──────── Task inputs

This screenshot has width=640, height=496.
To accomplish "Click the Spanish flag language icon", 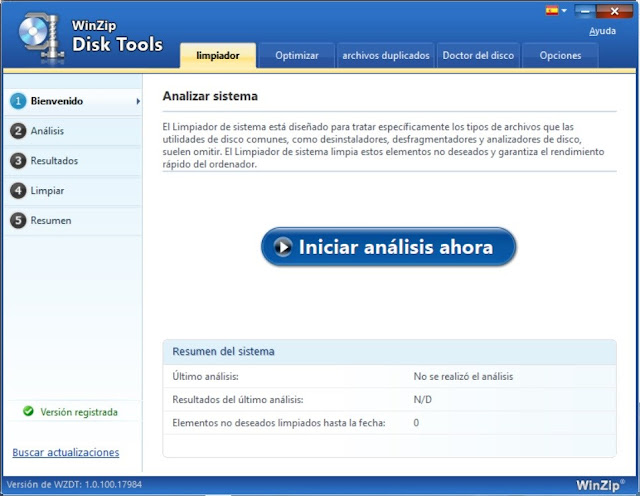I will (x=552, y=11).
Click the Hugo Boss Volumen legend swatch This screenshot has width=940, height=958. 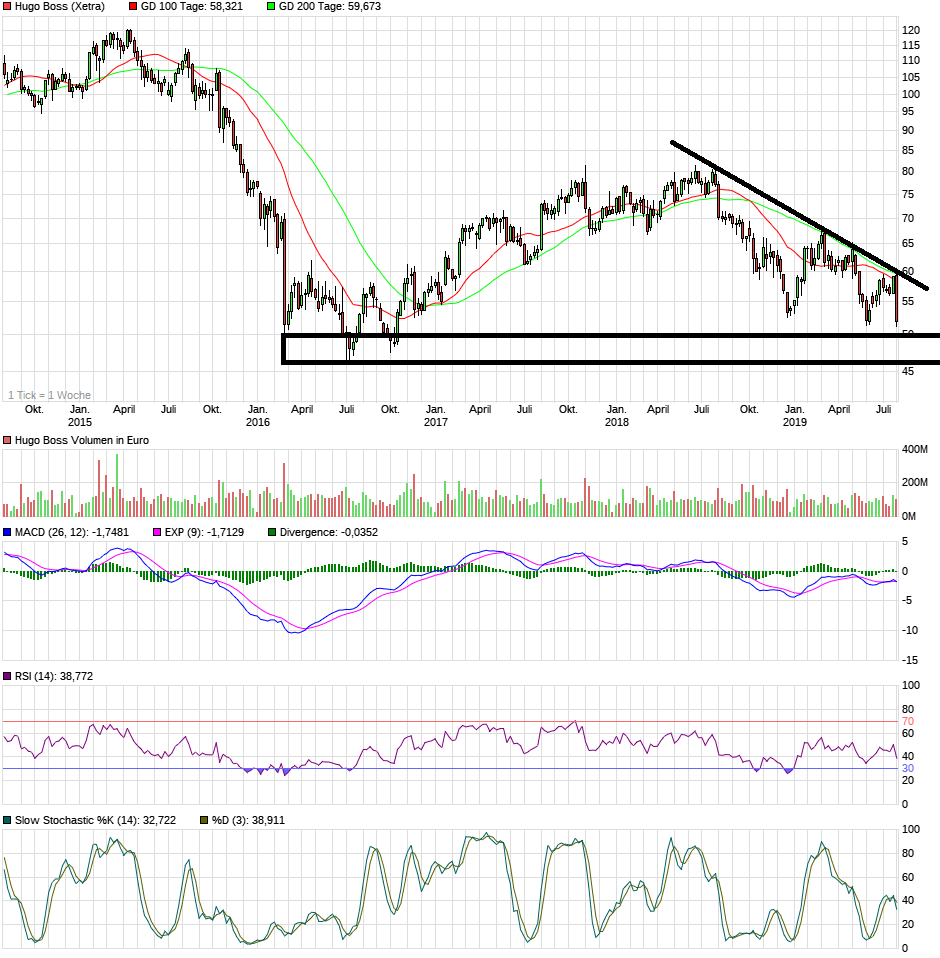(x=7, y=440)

────────────────
──────── Task inputs

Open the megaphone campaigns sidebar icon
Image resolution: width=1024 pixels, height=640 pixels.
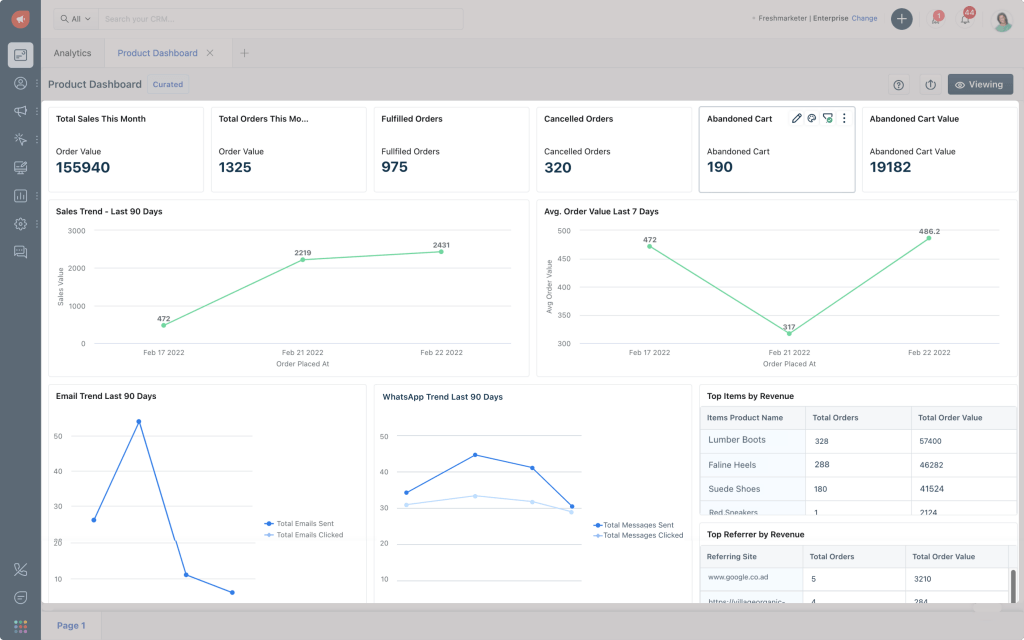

────────────────

Output exactly one stretch of the listing: from the line containing "Open the megaphone campaigns sidebar icon" through the line containing "Image resolution: width=1024", both end lines included.

Open the megaphone campaigns sidebar icon
Image resolution: width=1024 pixels, height=640 pixels.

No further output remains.